Whitefield offered Papa safety and anonymity. There he would be just a man—not a Jew. The granite mountains of New Hampshire guarded him against the pogroms of Russian Tsars. The lofty, nameless heights of America protected him from the assaults of European peasants who thought Jews baked the blood of Christian babies into their matzohs. Emblazoned on an invulnerable shield, ten words ensured Papa would be happy for the rest of his days: A Nice Little Town with a Friendly Point of View.



In 1903 Papa journeyed through Russia, the Ukraine, and Poland to East Prussia where he found passage to America. He entered the United States in Portland, Maine and eventually found his way into the White Mountains region of New Hampshire. The area was poor, a collection of logging and farming hamlets that could barely sustain its citizenry.

Whitefield’s townspeople were fierce and independent. They descended from French-Canadian trappers who’d come South during Colonial times and Boston Irishers who migrated North after the Civil War. They were leathery-faced, callous-handed people who always voted Republican. Teddy Roosevelt was their God and Calvin Coolidge was a man they could trust.

Papa was the first Jew to come to Whitefield, and in the beginning few of the townspeople trusted him. He had Semitic looks and a Yiddish accent. But Papa worked hard to assimilate. He adopted local garb and did his best to Americanize his voice. After some time, he made friends and was accepted. He was neighborly, ever-ready to lend a hand, and renowned for his stories of Old Europe.

Papa was a handsome man. He had a warm, broad smile and clean skin. The mountain air inflated his barrel chest and infused his cheeks with merry blood. He possessed traditional Mosaic features, dark hair, thick eyebrows, and a prominent nose. But if he stood shoulder to shoulder with a swarthy Scotsman, you’d just as soon think Papa was an old Highlander.

Papa was a jack-of-all trades and made money any way he could. He hauled timber, grew vegetables, and worked on the railroads that were penetrating every part of the country—the White Mountains included. After several years of toil, he earned enough money to bring his parents over from Eastern Russia.

His parents encouraged him to marry. Though Papa was mostly accepted by the townspeople, intermarriage was unthinkable. He remained the only Jew in the area, so he traveled to Boston to find a wife. In Boston, he met Mama and married her. He brought her to Whitefield, and with her dowry Papa was able to buy land and build a house on the highest point in Whitefield. That point was our mountain.

I was born in 1913, the third of five children. I never saw Whitefield the way Papa did. By the age of ten, I had grown to hate the town my father loved, but I had to wait eleven years before I could leave. When I was twenty-one I met Saul, a traveling salesman. After a whirlwind courtship, Saul asked me to marry him and move to Boston. I eagerly took his hand and maintain it was the best decision of my life.

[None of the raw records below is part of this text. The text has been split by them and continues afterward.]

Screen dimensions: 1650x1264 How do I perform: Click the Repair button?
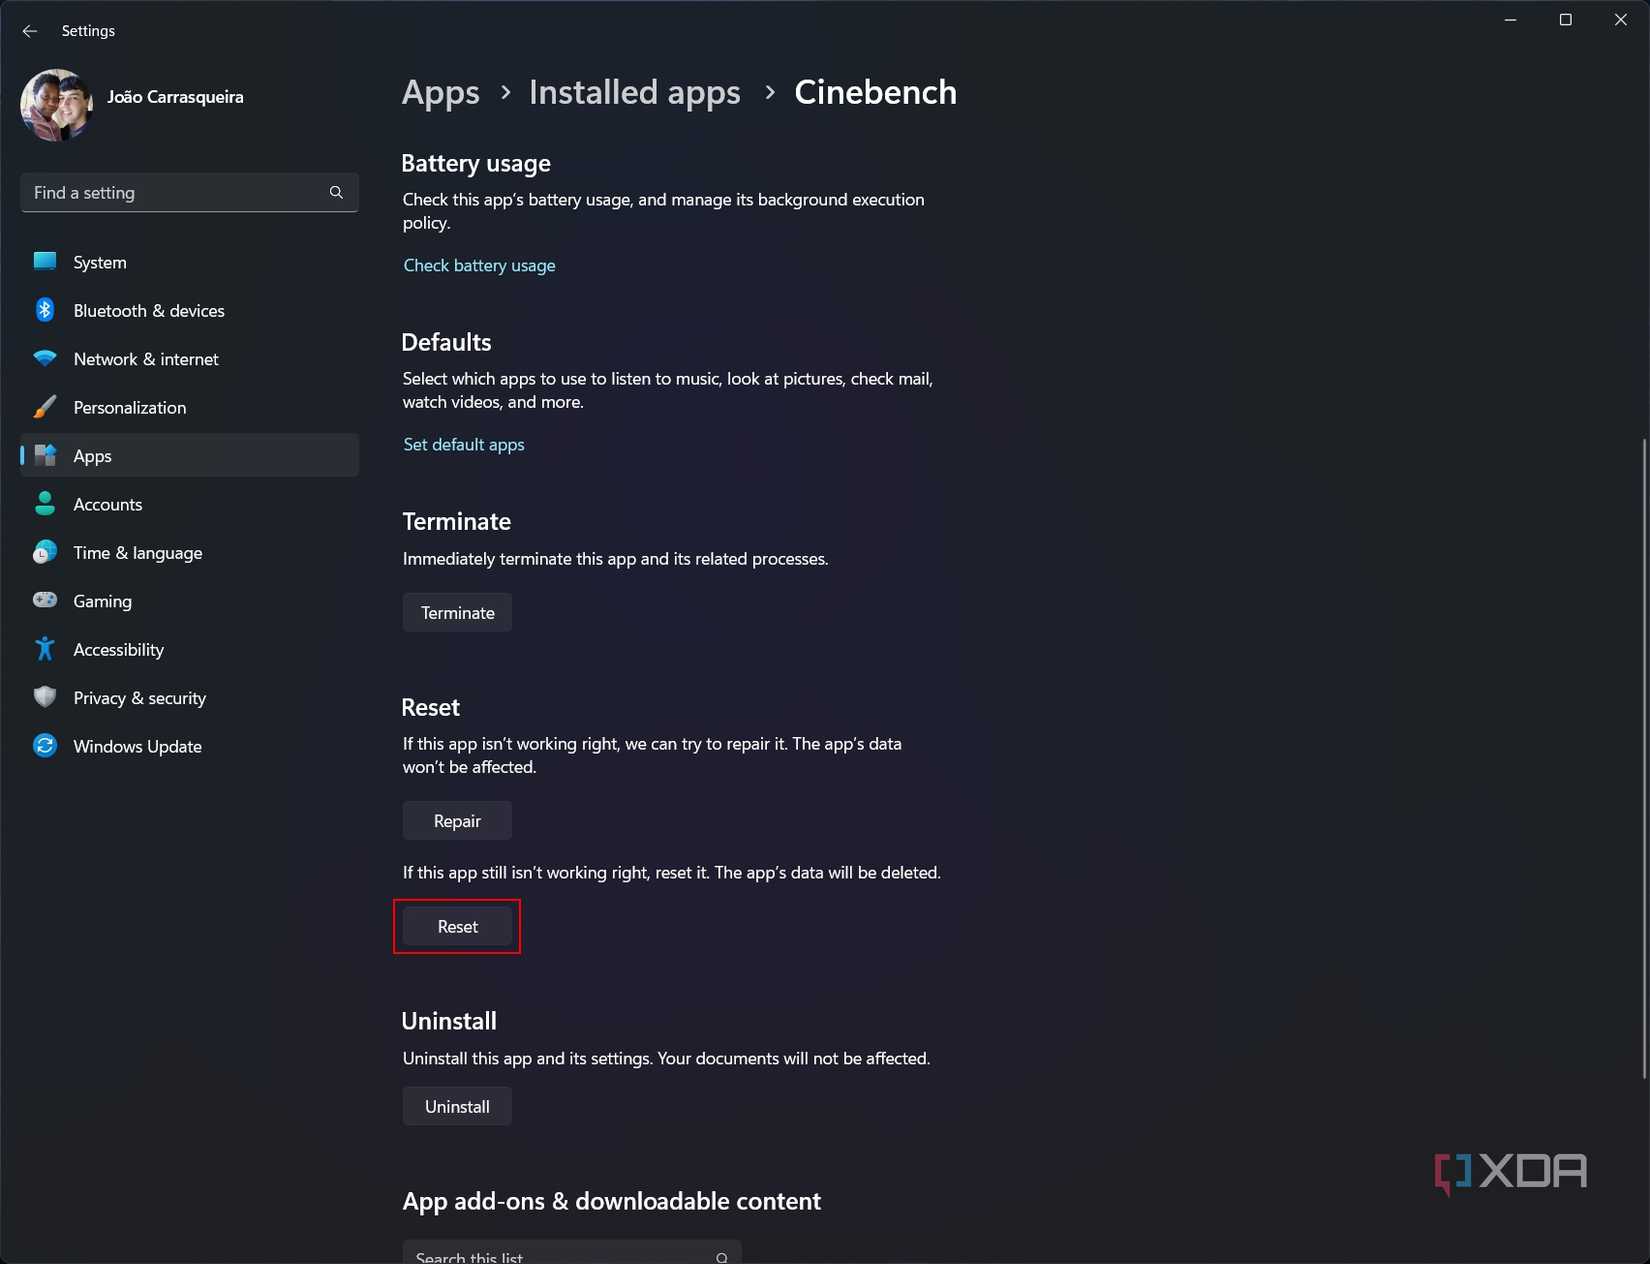(457, 821)
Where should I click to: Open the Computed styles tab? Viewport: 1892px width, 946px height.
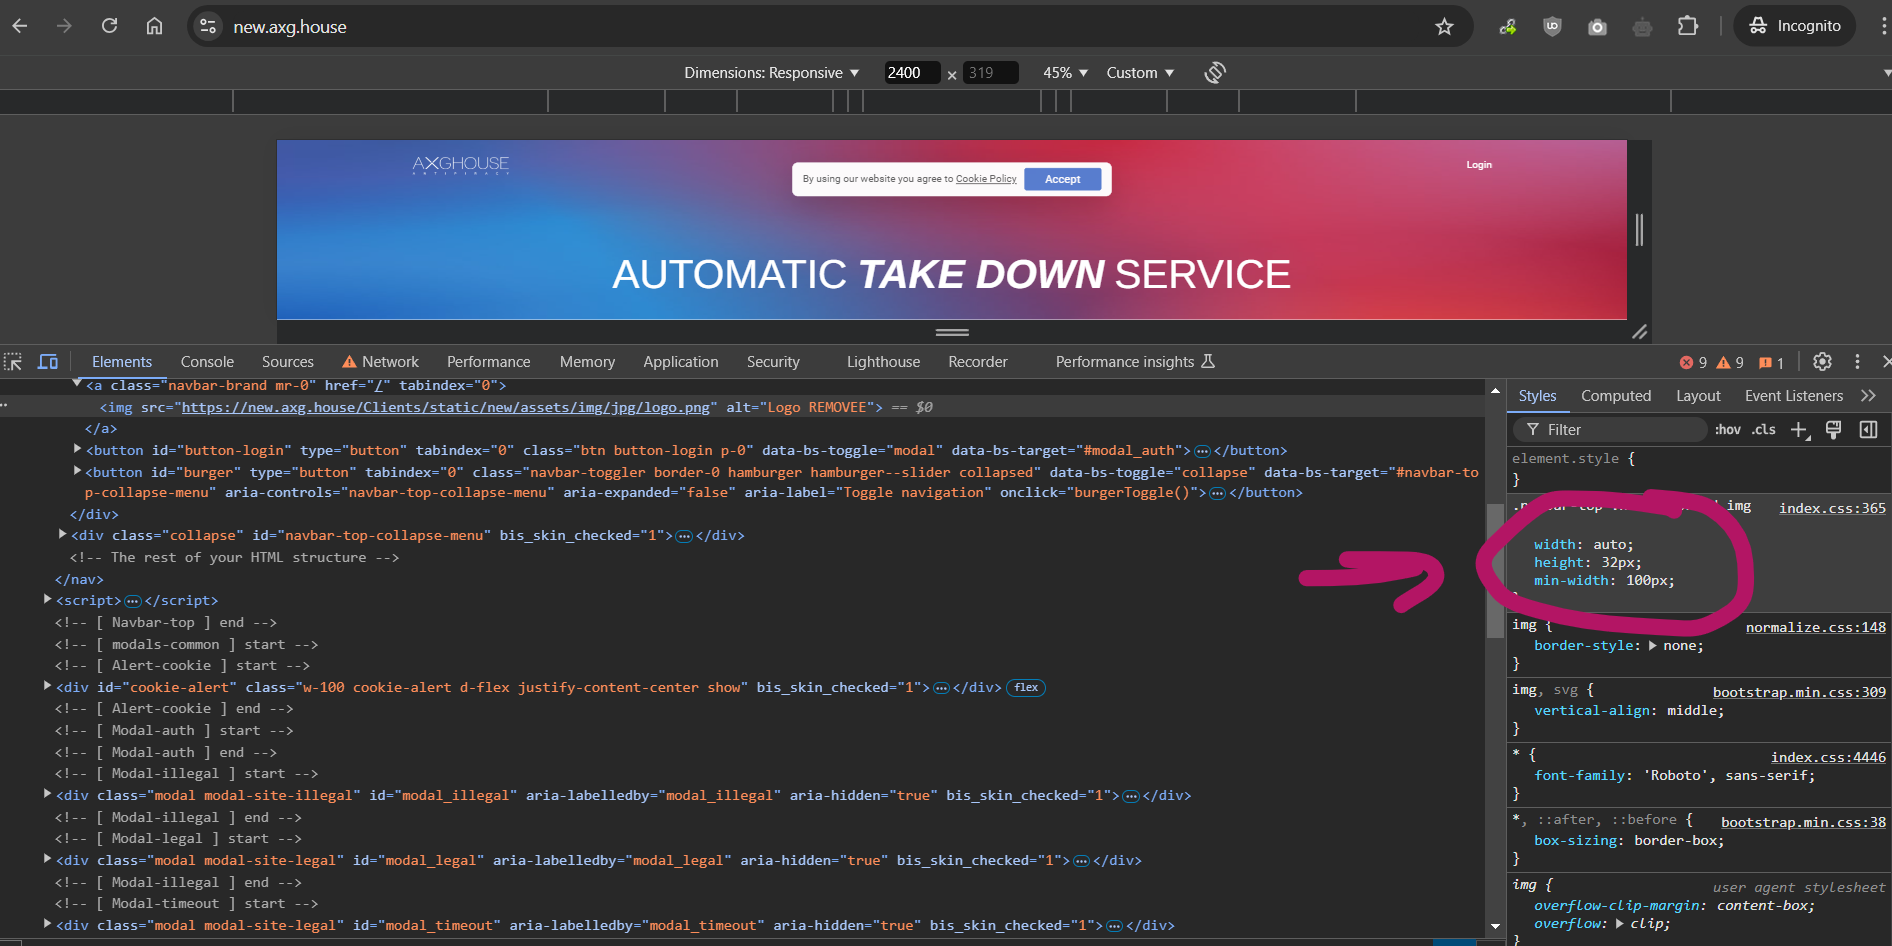click(1615, 396)
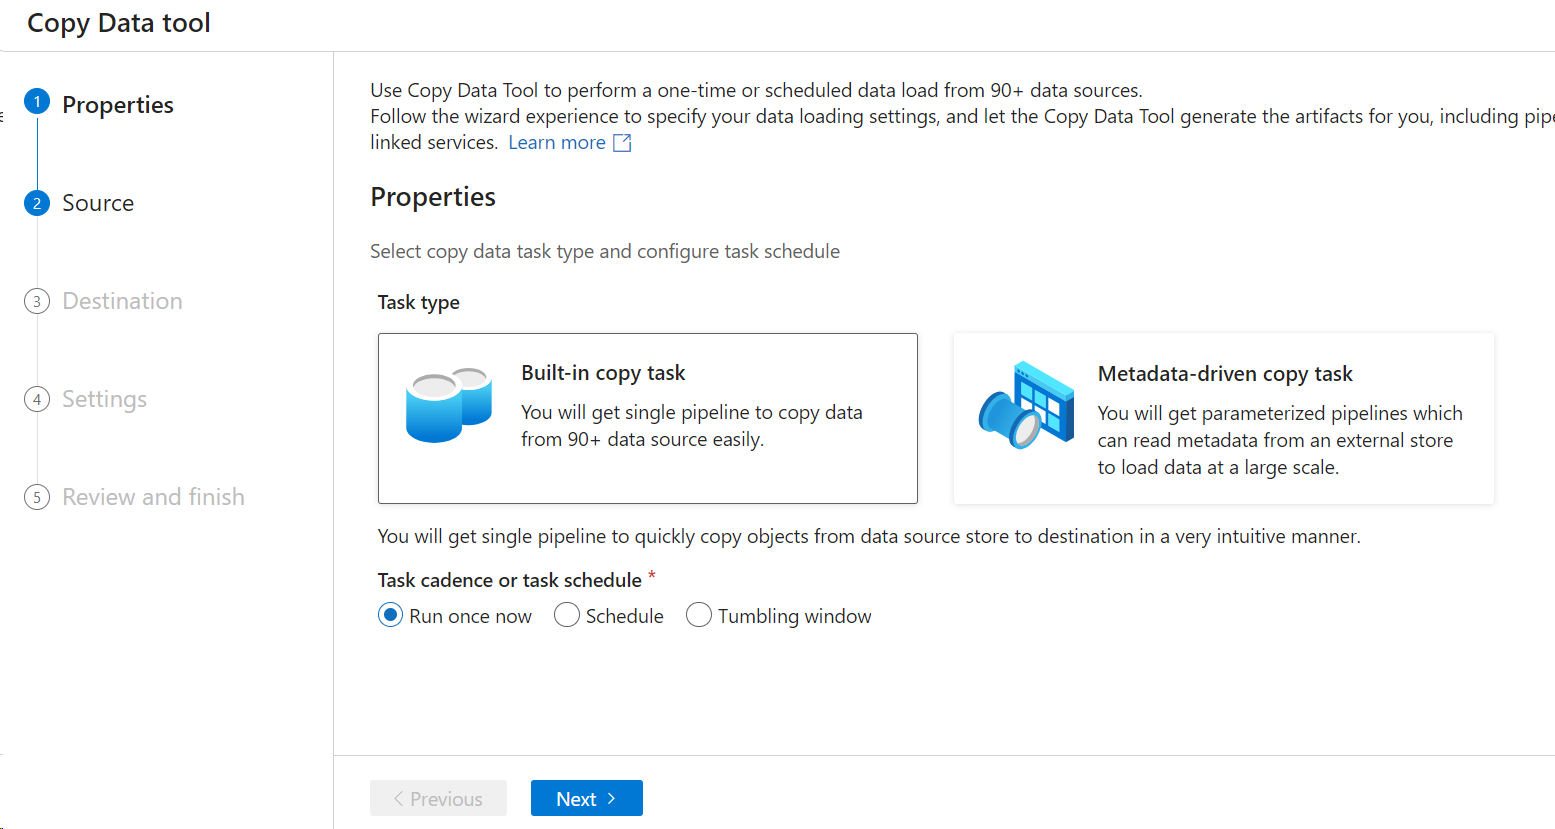Click the step 5 Review and finish circle

[x=37, y=497]
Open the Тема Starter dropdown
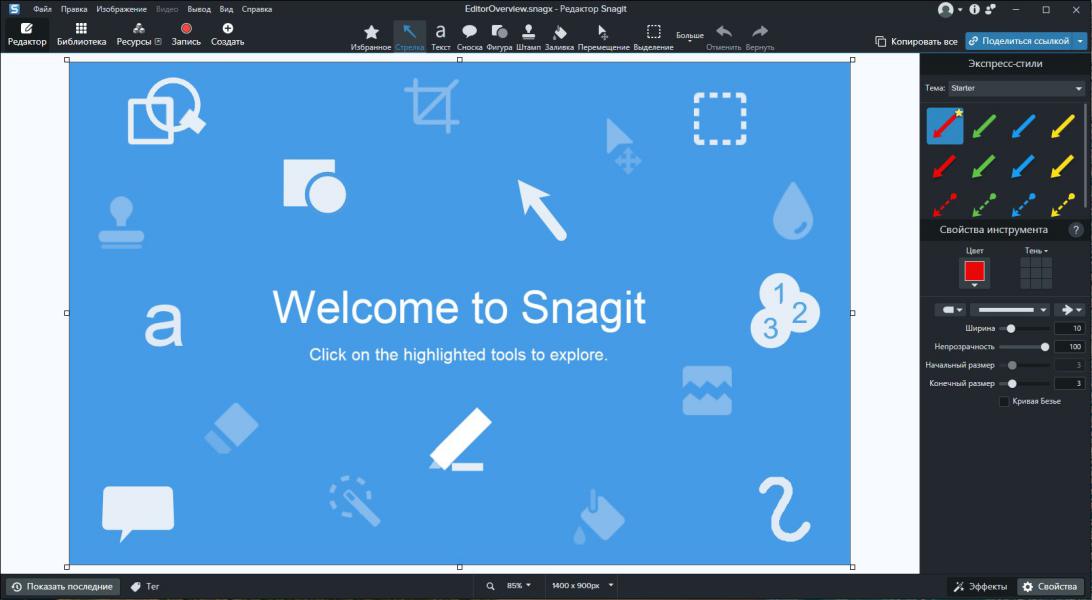1092x600 pixels. click(x=1004, y=88)
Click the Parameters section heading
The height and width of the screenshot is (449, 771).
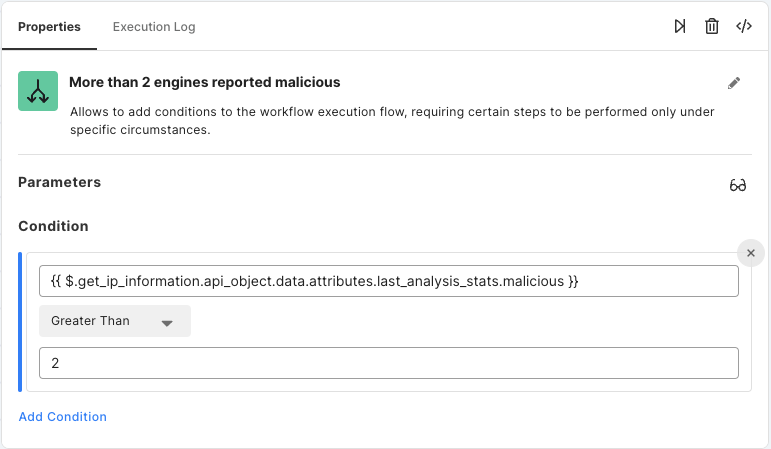(59, 182)
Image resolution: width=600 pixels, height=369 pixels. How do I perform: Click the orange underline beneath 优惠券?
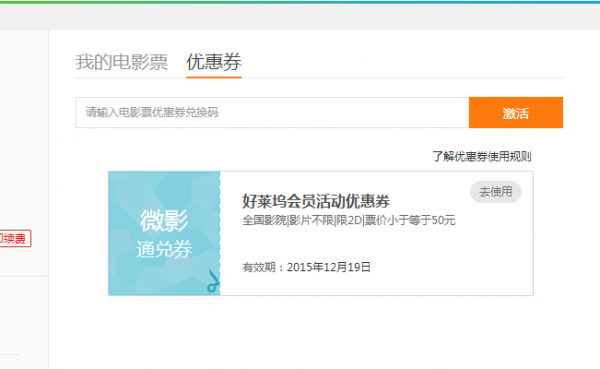coord(214,77)
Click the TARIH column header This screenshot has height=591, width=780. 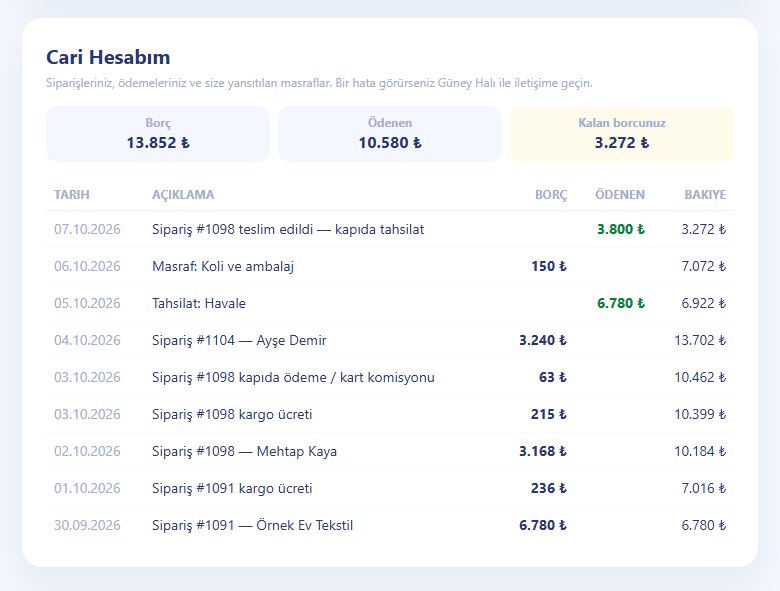point(72,195)
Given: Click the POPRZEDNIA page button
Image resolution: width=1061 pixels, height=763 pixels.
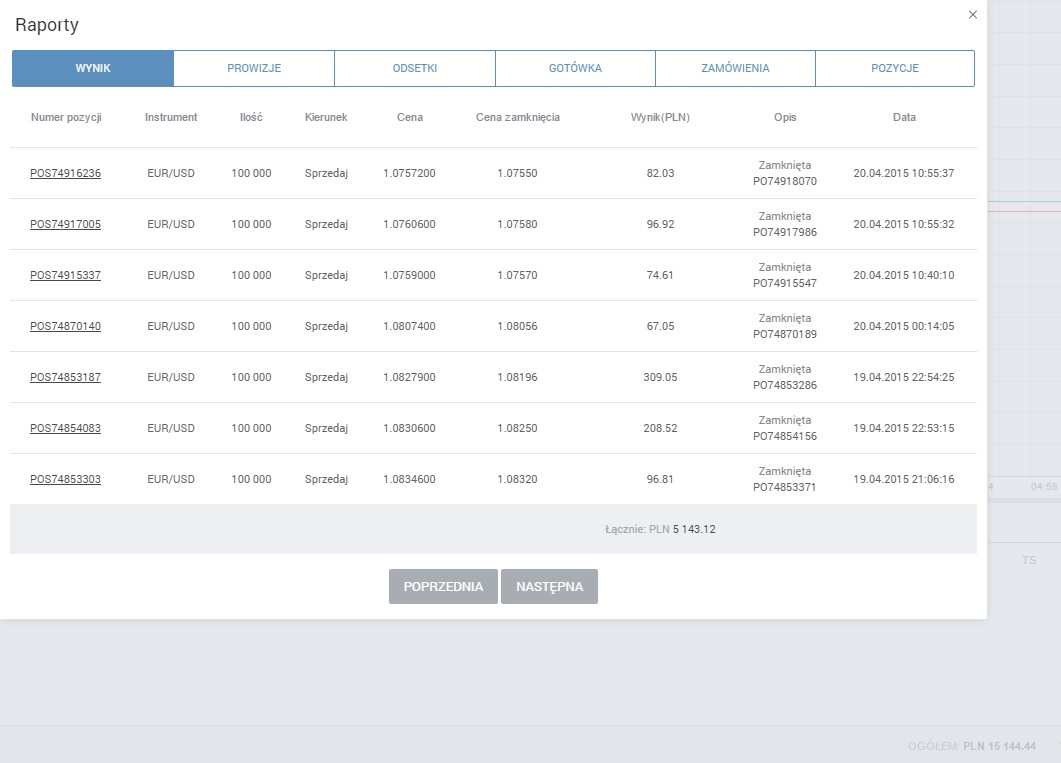Looking at the screenshot, I should (443, 587).
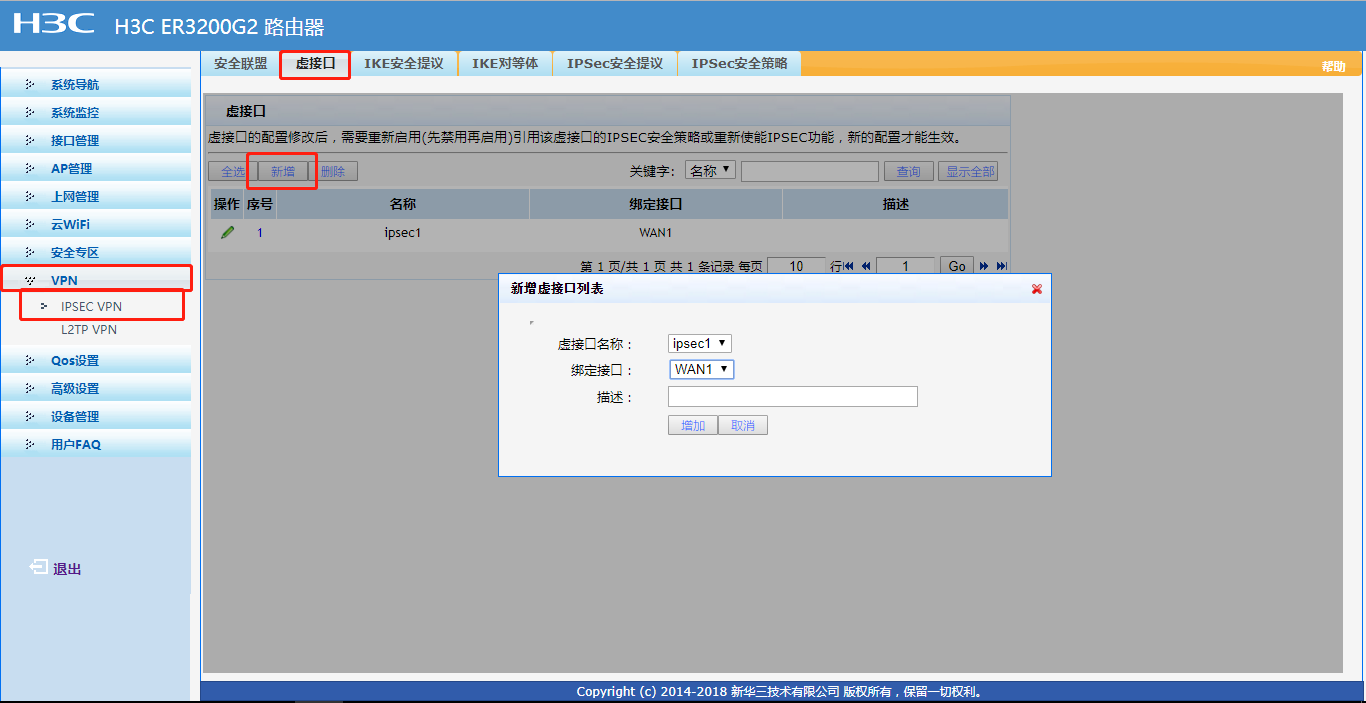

To this day, I only partially understand Papa’s feelings on the matter, but I never knew my father... knew him really. After I left Whitefield, we communicated infrequently. I visited from time to time, but the town itself was always a barrier between us. Boston was flat and featureless, and I liked it that way. There were no mountains; there was no trouble. There was no fire, no flames dancing in the night. When I closed my eyes at night in a city like Boston I knew there was nothing to fear. The toot of a horn was reassuring. Two men arguing in the street over fruit was nothing compared to what lurked in the forests, the fields, and the mountains of Whitefield.

The trouble began in the summer of 1922. Whitefield had become a booming summer resort for wealthy visitors. Its motto had attracted more than poor immigrants from Eastern Europe. Grand hotels were built to accommodate those who came for relief from hay and scarlet fever. It was the Jazz Age and the flapper set flocked to the mountains to play golf and embark on second marriages.

The vacationers were the elite of Boston and New York – Brahmins and Knickerbockers to a man. Soon, Jews from these cities, particularly the hasidim, came too. These orthodox Jews wore long beards and hats, and they did not bathe. They spoke foreign, middling tongues. They sickened and frightened their Christian counterparts, and the hotel owners feared losing business by admitting these Hebrews. A very simple solution was derived: signs were hung at the entrances of each hotel stating “No Jews Allowed.”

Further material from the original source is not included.